**Text under study**:

===

4.) Emotional Intelligence

Emotional intelligence is the ability to recognize and exercise control over your emotions, which in turn helps you connect with others. Journaling has helped me in strides on this front by following a simple guide that I learned in college. I took a course on Personal Transformation, which was amazing. Among other techniques, I learned to break down interpretations of an event. I’ll use an example to illustrate. Let’s say I’m running late to work and on the commute, someone cuts me off in traffic. My brain might jump to a conclusion like, “She cut me off just to be a jerk because she could see I’m in a hurry.” In this class, we learned to separate what happened from our interpretations. What actually happened? A lady merged into traffic in front of me, maybe cutting it a little too close given local standards for traffic spacing. When I interpreted what happened, I assigned meaning to the event. She meant harm. She meant to do what she did to prove a point. When I journal about this event, I might rant and rave about it for a few sentences, but then I use the “what happened and what did I interpret” method to break it down. After journaling, I might realize that I created the tight space with my rushed driving. She might have thought she had ample time to pull into traffic had I been going with the flow of normal traffic. Or, maybe she was also in a hurry because she was on the way to the hospital to spend time with an ill child. I really can’t know what was going on with her and I may have had some input in the event. Over time, this practice has become like a muscle that I flex through journaling so that I’m able to process faster in real time, thus giving me more Emotional Intelligence.

5.) Mindfulness Step 1

I didn’t realize it, but when I started journaling on and off about 8 years ago during my divorce, I took my first steps toward a path of mindfulness. dictionary.com defines mindfulness as “a mental state achieved by focusing one’s awareness on the present moment, while calmly acknowledging and accepting one’s feelings, thoughts, and bodily sensations, used as a therapeutic technique.” I originally started journaling to sort out my thoughts and feelings during my divorce. I needed to address my concerns about the kids and money and the car and the laundry and the bills and the… you get the point. Through journaling, I was able to feel like I was doing something about my concerns. I could write them out to their logical conclusion and see that things would somehow be okay. I was learning to be present. It was a form of meditation for me. Having logged 300 pages in the last five years, I can easily say that journaling was a HUGE first step in my mindfulness journey. 

Getting Started

If these five benefits sound pretty awesome, there’s not really too much to getting started. You might start with a pen and paper. I personally use Pages on Apple products and simply password protect the file to help ensure that it doesn’t get opened or edited by others with whom I share devices. You can do the same with Google Docs and Microsoft products. Whatever you do, stick with it. You might not see the benefits on your first entry, but over time you’ll have your own top five list of benefits.

===

**Material provided**:
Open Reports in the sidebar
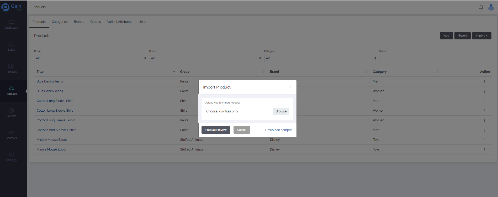Image resolution: width=498 pixels, height=197 pixels. 11,113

===

**Work instructions**:
[A] In the journaling text, how many pages has the writer logged in the last five years?
[B] Write out the stretch of the journaling text from "If these five" through "list of benefits." word for word.

**Responses in order**:
[A] 300 pages

[B]
If these five benefits sound pretty awesome, there’s not really too much to getting started. You might start with a pen and paper. I personally use Pages on Apple products and simply password protect the file to help ensure that it doesn’t get opened or edited by others with whom I share devices. You can do the same with Google Docs and Microsoft products. Whatever you do, stick with it. You might not see the benefits on your first entry, but over time you’ll have your own top five list of benefits.